First Corones Award Goes to NERSC Computer Scientist

Location
Ames, Iowa
Date

Rebecca Hartman-Baker, a computer scientist at the Department of Energy’s (DOE’s) National Energy Research Scientific Computing Center (NERSC), is the inaugural recipient of the Krell Institute’s James Corones Award in Leadership, Community Building and Communication.

Hartman-Baker leads the User Engagement Group at NERSC, a DOE Office of Science user facility based at Lawrence Berkeley National Laboratory. A selection committee representing the DOE national laboratories, academia and Krell cited Hartman-Baker’s “broad impact on high-performance computing (HPC) training; her hands-on approach to building a diverse and inclusive HPC user community, particularly among students and early-career computational scientists; and her mastery in communicating the excitement and potential of computational science.”

The award honors the late founder of the Krell Institute, a nonprofit organization based in Ames, Iowa, that serves the scientific and educational communities. In making the announcement, Krell Institute President Shelly Olsan noted that Hartman-Baker’s “professional work clearly illustrates her commitment to HPC, education and outreach. She is a proven leader in her field with exceptional accomplishments in the areas represented by this recognition. We couldn’t imagine a more deserving winner of the first Corones award.”

Hartman-Baker will formally receive the engraved award and a $2,000 honorarium at a ceremony to be held later this year.

NERSC colleague Jack Deslippe, who nominated Hartman-Baker, called her the facility’s “training czar. Over her tenure at NERSC, she has revitalized our new-user training, HPC technology training (and) tools training – including the development of a hands-on training series and hackathons.” She has “led NERSC’s efforts around diversity and inclusion and organized monthly center-wide discussions around the important but often subtle topics in this area,” prompting Berkeley Lab’s director to recognize the facility as the division that’s most active in tackling such issues. Hartman-Baker also created and hosts a weekly NERSC supercomputing podcast, Deslippe noted, that “has generated a following and demonstrates Rebecca’s eagerness to reach the community by any means available.”

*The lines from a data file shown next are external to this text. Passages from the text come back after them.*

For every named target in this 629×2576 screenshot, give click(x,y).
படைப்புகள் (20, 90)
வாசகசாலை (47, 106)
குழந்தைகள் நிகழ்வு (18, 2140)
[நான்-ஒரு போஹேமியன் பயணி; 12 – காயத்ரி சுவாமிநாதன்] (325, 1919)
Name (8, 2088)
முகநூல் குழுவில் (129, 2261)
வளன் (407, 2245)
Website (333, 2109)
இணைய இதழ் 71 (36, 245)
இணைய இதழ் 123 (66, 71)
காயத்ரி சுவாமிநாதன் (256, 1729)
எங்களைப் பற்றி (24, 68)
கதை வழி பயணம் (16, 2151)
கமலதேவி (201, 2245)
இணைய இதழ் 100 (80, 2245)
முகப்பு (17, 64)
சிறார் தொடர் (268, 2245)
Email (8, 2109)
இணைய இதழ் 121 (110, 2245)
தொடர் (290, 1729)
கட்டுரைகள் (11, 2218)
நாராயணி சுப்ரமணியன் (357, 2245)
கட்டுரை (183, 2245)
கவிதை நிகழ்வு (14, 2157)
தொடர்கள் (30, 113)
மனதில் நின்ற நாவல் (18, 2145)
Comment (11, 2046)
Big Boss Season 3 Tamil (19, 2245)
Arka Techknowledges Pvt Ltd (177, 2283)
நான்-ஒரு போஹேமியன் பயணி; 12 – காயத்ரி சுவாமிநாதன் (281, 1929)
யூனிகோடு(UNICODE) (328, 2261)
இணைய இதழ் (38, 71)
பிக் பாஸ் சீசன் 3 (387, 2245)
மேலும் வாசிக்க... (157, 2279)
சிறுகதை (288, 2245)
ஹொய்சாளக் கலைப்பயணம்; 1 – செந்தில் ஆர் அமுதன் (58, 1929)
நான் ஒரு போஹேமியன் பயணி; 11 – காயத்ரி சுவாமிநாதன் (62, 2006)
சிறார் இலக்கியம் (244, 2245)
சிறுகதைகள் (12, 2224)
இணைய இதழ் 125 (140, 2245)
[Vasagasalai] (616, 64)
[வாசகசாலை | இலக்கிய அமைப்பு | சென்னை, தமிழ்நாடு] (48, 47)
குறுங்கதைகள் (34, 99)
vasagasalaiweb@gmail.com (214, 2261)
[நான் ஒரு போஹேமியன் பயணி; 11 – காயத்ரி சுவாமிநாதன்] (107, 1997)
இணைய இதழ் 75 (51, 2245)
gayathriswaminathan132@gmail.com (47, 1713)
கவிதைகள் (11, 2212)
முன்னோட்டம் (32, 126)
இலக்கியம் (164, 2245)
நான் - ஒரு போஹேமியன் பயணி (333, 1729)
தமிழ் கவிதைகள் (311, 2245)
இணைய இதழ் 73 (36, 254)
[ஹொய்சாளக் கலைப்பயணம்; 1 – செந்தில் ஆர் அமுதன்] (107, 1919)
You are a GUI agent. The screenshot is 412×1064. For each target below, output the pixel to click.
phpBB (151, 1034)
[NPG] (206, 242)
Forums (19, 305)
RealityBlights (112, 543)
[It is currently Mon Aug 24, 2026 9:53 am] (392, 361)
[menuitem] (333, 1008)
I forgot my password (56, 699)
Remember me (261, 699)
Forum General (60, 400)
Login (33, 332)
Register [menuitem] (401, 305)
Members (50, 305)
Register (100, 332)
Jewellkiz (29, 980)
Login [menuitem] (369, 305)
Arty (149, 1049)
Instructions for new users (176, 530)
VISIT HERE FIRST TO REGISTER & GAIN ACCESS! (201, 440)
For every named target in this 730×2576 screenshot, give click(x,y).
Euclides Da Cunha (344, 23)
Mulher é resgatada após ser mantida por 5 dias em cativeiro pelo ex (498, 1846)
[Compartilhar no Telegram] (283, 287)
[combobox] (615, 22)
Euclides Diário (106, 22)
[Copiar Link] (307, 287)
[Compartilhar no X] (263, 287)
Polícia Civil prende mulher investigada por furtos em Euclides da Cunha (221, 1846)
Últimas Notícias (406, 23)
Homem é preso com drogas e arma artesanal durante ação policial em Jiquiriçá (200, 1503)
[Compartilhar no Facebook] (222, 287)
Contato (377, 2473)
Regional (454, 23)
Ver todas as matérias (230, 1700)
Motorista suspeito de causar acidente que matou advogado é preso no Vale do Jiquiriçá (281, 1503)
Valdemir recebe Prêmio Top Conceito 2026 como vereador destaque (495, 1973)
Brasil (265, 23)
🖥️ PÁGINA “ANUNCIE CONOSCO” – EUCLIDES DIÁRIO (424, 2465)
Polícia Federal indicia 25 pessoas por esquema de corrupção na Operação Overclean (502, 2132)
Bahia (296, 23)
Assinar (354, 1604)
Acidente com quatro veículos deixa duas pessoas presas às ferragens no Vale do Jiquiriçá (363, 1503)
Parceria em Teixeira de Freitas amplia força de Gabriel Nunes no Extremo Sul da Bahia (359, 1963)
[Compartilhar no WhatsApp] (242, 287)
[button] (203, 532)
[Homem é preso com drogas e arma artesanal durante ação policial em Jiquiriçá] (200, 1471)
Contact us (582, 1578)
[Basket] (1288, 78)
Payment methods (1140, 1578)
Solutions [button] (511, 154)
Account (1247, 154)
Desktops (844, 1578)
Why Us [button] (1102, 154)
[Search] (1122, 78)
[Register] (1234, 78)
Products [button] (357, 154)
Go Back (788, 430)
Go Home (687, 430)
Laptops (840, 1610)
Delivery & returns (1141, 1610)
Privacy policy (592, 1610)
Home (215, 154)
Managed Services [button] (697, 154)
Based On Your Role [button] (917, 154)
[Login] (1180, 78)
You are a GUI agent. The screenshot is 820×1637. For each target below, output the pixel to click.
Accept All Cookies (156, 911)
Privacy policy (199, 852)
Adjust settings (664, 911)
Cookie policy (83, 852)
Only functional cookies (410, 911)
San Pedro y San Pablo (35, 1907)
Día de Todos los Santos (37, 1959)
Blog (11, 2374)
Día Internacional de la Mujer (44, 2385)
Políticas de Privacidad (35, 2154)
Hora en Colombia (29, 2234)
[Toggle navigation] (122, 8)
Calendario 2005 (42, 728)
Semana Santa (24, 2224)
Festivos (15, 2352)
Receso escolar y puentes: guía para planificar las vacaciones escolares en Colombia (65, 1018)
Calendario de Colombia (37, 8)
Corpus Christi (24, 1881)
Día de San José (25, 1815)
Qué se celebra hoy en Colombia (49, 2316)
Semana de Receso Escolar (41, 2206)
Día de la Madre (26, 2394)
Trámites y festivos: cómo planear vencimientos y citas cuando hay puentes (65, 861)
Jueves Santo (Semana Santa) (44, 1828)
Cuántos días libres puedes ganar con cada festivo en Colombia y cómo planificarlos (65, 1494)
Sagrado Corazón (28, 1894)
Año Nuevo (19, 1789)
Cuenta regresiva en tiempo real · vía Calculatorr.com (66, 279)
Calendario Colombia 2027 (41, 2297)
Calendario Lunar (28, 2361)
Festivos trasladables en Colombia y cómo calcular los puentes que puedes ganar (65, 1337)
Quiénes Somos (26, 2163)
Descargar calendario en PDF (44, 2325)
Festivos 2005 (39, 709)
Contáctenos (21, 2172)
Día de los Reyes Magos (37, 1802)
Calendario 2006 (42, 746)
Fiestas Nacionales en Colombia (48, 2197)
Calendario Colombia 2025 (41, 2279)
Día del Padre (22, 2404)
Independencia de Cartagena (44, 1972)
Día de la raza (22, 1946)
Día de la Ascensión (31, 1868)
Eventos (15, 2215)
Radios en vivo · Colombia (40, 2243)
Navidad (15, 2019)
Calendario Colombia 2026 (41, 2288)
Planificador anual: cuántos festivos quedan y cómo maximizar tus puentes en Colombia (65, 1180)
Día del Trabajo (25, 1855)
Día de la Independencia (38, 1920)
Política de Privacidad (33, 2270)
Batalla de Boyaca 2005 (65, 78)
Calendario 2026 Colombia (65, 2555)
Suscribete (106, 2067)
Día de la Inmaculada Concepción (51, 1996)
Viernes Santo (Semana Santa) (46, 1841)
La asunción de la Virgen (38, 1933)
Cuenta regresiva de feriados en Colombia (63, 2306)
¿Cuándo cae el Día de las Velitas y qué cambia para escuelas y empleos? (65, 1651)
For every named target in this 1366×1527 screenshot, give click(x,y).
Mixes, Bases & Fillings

Besides developing training techniques for HPC users, Hartman-Baker is an authority in scalable parallel algorithms, inverse and ill-posed problems, and numerical optimization methods. Before joining NERSC in 2015, she worked at iVEC, an Australian HPC facility, where she trained users, coached teams at the annual Supercomputing meeting’s Student Cluster Competition and helped select the architecture for the petascale machine at the Pawsey Supercomputing Centre. She began her career at Oak Ridge National Laboratory after earning a doctorate in computer science from the University of Illinois at Urbana-Champaign.

Corones, a renowned researcher and administrator, led Krell from its start in 1997 until shortly before his death in 2017, building an organization known best for the prestigious scientific workforce-training programs it manages: the Computational Science Graduate Fellowship, supported by the DOE Office of Science, and the DOE National Nuclear Security Administration-sponsored Stewardship Science and Laboratory Residency graduate fellowships. Before founding Krell, Corones was an administrator at the DOE’s Ames Laboratory, managed by Iowa State University, where he also was a professor. He held numerous lab posts from 1978 to 1997, including program director for applied mathematical sciences, program director for environmental technology development, deputy director and acting director.

The Krell Institute supports technology-based education and information programs with technical assistance, management expertise and communications products, and collaborates with agencies and institutions to foster the nation’s competitive advantage in science and engineering.